Creating a 2D Line Plot

Once the trade study is complete and all data have been collected, the Data Explorer toolbar becomes active. The Data Explorer stores values for all variables in a workflow and special variables from the trade study. Any variable in the workflow can be plotted against any other variable. Some trade study tools will automatically launch a default plot window when the trade study runs. For other plots, you can create them from the Add View menu. For this study, you will create a 2D Line Plot. A 2D Line Plot displays an X-Y plot for variables in your model.

1. Close the 2D Scatter Plot that opened when the trade study finished running.
2. Click Add View () on the Table Page toolbar.
3. Select 2D Line Plot () in the drop-down menu.
4. Review the 2D Line Plot.

Percent Satisfied versus Semimajor Axis 2D Line Plot

You can see that coverage satisfaction reaches 100 percent at approximately 7,450 kilometers.

Reviewing the Data Explorer table

Look at the Data Explorer table, which provides more specific data about the points on the graph.

1. Bring the Table page to the front.
2. Select the Chart menu in the Menu Bar.
3. Select Show Only Design Variables.

This will hide all but the variables you are studying with the Parametric Study to make viewing the data easier.

4. Scroll until you find the first run where the Percent Satisfied is 100.



Tabular Data

Your results may vary from those shown above.

5. Take a look at the summary of the input and output values.

You can see that you reach 100-percent satisfaction with a semi-major axis of around 7,450 kilometers for the 24-hour analysis period, which matches what you saw in the 2D Line Plot. You could repeat your Parametric Study, focusing on the range of 7,400 and 7,500 kilometers with smaller step sizes, to find a closer approximation.

Saving your work

Save your work and close out ModelCenter application.

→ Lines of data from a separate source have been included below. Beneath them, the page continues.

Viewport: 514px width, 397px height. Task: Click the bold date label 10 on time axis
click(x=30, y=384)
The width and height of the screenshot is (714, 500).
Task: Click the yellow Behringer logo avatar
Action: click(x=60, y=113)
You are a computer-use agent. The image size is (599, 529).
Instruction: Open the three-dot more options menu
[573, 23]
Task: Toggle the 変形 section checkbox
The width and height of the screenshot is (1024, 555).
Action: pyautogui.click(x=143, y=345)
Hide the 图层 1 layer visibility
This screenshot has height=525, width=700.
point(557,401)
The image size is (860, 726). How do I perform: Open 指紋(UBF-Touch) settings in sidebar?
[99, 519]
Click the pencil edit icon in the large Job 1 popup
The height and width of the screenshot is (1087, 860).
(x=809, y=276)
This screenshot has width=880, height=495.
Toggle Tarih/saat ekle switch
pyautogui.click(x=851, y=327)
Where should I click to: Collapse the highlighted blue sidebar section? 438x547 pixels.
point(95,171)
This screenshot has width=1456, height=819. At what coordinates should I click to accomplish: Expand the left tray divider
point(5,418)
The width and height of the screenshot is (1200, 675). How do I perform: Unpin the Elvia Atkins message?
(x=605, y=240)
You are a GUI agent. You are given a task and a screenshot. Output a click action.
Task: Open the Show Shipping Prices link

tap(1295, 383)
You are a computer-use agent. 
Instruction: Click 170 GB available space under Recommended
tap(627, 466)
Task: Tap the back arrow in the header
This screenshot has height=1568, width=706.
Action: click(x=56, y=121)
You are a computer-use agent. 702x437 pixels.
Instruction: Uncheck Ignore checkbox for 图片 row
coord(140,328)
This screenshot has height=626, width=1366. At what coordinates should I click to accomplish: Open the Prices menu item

1. Close out any open plots, tools, and the Data Explorer window.
2. Click No when prompted to close your trade study without saving.
3. Click Save () to save your ModelCenter workflow.
4. Close the ModelCenter application.

Summary

This tutorial was an introduction to using the Satellite Collection object and the Walker tool in conjunction with the ModelCenter software. Simple values were used in order to expose you to their functionality. You began the scenario by placing a Satellite object in a repeating ground trace orbit. You attached a Sensor object to the satellite that modeled a synthetic-aperture radar's field of regard. Using the Walker tool to make, you made your Satellite object the seed satellite for a Satellite Collection object to created a simple constellation of two satellites in opposition to each other in one orbital plane. You inserted a Coverage Definition object and assigned a shapefile as your grid area of interest, which covered all the Earth's land masses, and assigned the Sensor objects as the coverage assets. Using a Figure Of Merit object and a Simple Coverage definition, you determined that approximately 90 percent of the Earth's land mass was accessed by the two SAR sensors during a 24-hour analysis period. Using the ModelCenter software's Parametric Study tool, you varied the Satellite object's semi-major axis to study satisfaction percentage at various altitudes.